Monday, July 5, 2010

The "Wild Animals" of Unalaska Island

Unalaska Island has numerous species of birds, some ground squirrels and marmots, and the surrounding ocean has sea lions, seals, sea otters, etc., in addition to fish, crabs, and so on. The island itself has no large mammals. There are no bears in Unalaska/Dutch Harbor, which contributes to the place having an excellent reputation for stream salmon fishing. This being said, we need to discuss the "Wild Horses of Unalaska" and the "Wild Red Foxes."

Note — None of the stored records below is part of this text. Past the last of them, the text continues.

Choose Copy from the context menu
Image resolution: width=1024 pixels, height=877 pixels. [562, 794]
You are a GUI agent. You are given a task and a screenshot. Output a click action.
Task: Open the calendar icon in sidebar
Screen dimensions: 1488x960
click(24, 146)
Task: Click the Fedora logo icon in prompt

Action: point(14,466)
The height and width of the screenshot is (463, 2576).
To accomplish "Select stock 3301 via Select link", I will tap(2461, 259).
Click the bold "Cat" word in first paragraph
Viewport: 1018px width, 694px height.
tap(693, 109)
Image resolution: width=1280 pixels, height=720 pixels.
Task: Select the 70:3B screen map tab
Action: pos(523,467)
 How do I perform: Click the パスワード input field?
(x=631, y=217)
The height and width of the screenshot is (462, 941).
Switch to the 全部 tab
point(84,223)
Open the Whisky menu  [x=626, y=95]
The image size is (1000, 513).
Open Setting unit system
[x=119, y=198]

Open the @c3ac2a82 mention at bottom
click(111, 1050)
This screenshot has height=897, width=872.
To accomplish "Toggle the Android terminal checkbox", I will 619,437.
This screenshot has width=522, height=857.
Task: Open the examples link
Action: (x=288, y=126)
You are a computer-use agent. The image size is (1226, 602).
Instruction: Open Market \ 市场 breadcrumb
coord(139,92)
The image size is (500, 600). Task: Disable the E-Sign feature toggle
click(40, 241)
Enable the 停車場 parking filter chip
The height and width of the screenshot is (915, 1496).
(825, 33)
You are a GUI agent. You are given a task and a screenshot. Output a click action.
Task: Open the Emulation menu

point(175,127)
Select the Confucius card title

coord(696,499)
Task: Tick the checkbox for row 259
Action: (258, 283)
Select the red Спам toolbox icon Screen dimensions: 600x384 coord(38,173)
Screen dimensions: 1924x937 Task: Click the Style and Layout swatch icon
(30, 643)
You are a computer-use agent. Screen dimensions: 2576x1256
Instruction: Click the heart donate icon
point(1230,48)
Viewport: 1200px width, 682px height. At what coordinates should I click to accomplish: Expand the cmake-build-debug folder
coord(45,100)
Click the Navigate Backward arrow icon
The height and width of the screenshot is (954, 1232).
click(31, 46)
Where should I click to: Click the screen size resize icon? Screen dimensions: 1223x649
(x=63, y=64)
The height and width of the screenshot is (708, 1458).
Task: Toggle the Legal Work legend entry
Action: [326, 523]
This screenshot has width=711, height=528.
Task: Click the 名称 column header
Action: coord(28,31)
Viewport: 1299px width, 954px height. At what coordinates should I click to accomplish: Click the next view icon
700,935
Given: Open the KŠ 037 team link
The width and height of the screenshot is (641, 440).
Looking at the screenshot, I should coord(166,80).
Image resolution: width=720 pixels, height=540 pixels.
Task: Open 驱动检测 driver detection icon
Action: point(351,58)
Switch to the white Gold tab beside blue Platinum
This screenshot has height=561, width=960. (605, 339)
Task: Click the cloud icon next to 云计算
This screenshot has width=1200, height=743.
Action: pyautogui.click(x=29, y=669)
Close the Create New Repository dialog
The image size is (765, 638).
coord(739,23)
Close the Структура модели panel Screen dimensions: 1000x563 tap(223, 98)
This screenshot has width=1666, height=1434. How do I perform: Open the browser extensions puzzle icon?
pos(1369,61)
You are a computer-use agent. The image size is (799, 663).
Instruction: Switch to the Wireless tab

There is a herd of about 17 wild horses out at the end of the road that runs past our house and past the land fill to the north point of the island. There, either in Summer Bay or Morris Cove, you can see the horses. They have roamed the area about 11 years now. How did they come to be there?

A children's book by a local author recounts the story that there was a black horse who lived out there alone for a few years. One of the local people did not take care of his grey horse, and the rumor was that when he returned from a long trip he was just going to shoot her. A young boy, hearing the story, took pity on the grey horse, befriended it, and cut it free. He then rode the horse out to Summer Bay and left it to join the black horse, which it did. The herd now has increased in size, mostly because other farm animals have been abandoned to the herd. (The black horse has died, but the grey one still lives there.) In spite of the harrowing winter conditions, the horses make it through the long, dark winters. In 2008 the stallions were gelded by volunteers and a visiting Veterinarian, as they do damage to the fragile tundra ecosystem, which is the property of Ounalashka Corporation and is also an Alaska Maritime Refuge. There has been talk of culling the herd, but many foiks strenuously object. It is popular for local folks to talk about how many horses they have seen when taking this drive. On this day our picture show the 8 that were present.

The red fox is somewhat illusive. Apparently at one time there were Arctic Foxes wild on the island, but they became extinct in this location. Red foxes were introduced in 1922 to farm for fur, and they escaped or were released into the wild in sufficient numbers to survive on their own. They are occasionally seen crossing a road (as in this picture), and one boldly came onto the front lawn of George's fishing partner and stole one of his felt fishing boot liners!

So come to look at the wildflowers or the birds, or come to fish, but don't plan on a hunting expedition to Unalaska!